Extrait du texte:

########################################

Pour ces raisons, vos rapporteurs estiment que le dispositif de l'article 199 sexvicies CGI n'est plus pertinent. Ils suggèrent de le supprimer, pour le remplacer par un dispositif centré exclusivement sur la réhabilitation.

Proposition n° 47 : supprimer les incitations fiscales à l'investissement locatif dans l'immobilier de loisir neuf, et instaurer un dispositif fiscal incitant à la réhabilitation du parc locatif existant, sous la condition d'une obligation de mise en location d'une durée au moins égale à quinze ans.

C. TROIS AXES D'AMÉLIORATION POUR LE TOURISME EN MONTAGNE

1. La reconquête des jeunes générations
a) Une désaffection inquiétante des jeunes pour la montagne

La clientèle touristique française fréquentant la montagne apparaît vieillissante, davantage encore pour les activités de la saison d'été que pour celles de la saison d'hiver, avec une nette sous-représentation des classes d'âges en-dessous de 35 ans. La pratique du ski tend aussi à se perdre chez les jeunes générations, même dans les villes situées dans les zones de piémont des massifs, qui sont pourtant à proximité des stations de ski.

Cette désaffection des jeunes pour la montagne est particulièrement dommageable, non seulement parce que la notion de glisse s'acquiert plus facilement lorsque l'apprentissage est précoce, mais aussi parce que la découverte du milieu montagnard et des activités rattachées à ses espaces est d'autant plus marquante qu'elle se fait à un jeune âge.

########################################

Données:
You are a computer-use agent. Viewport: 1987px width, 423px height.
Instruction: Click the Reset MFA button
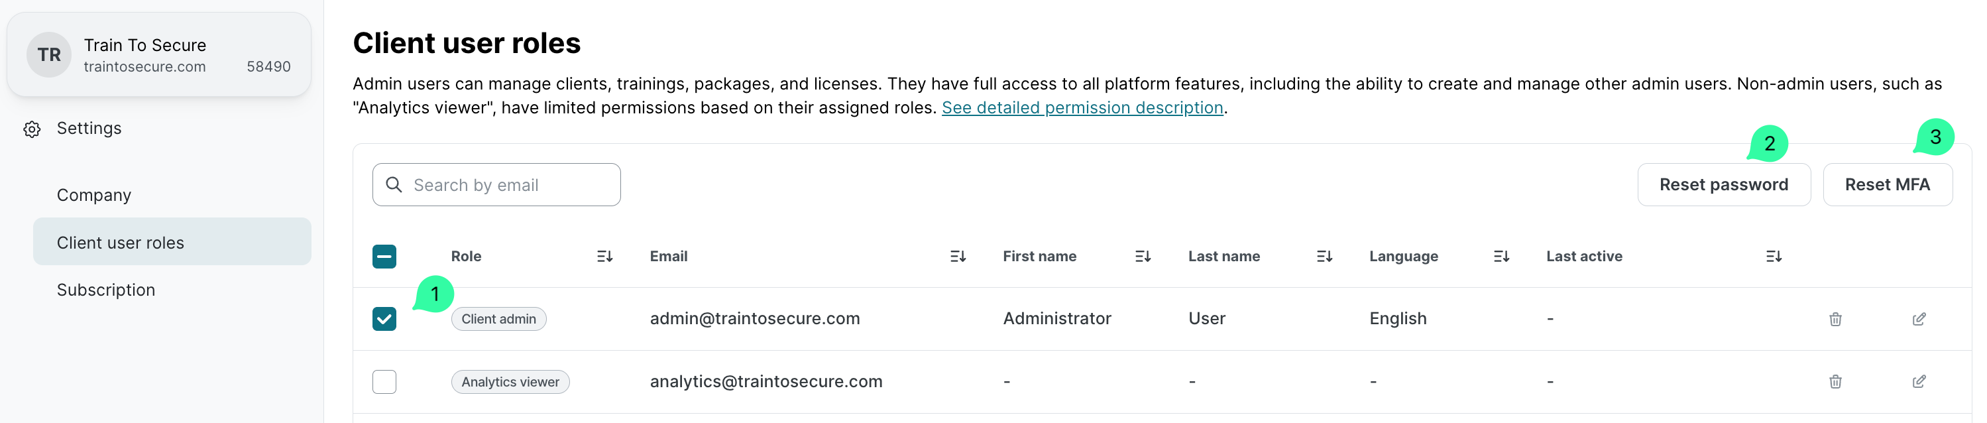1887,184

########################################

Consignes:
1. Répondez aux questions suivantes sur l'extrait consacré au tourisme en montagne :
(a) Quelle durée minimale d'obligation de mise en location la proposition n° 47 prévoit-elle ?
(b) En dessous de quel âge les classes d'âges sont-elles nettement sous-représentées parmi la clientèle touristique française en montagne ?
(c) Pour les activités de quelle saison cette clientèle apparaît-elle encore plus vieillissante ?
2. Transcrivez fidèlement le passage de l'extrait consacré au tourisme en montagne compris entre « Proposition n° 47 : supprimer » et « à quinze ans. », ces deux bornes incluses.
Répondez en vous fondant uniquement sur le texte.

Corrigés:
1.
(a) Une durée au moins égale à quinze ans.
(b) 35 ans.
(c) La saison d'été.

2.
Proposition n° 47 : supprimer les incitations fiscales à l'investissement locatif dans l'immobilier de loisir neuf, et instaurer un dispositif fiscal incitant à la réhabilitation du parc locatif existant, sous la condition d'une obligation de mise en location d'une durée au moins égale à quinze ans.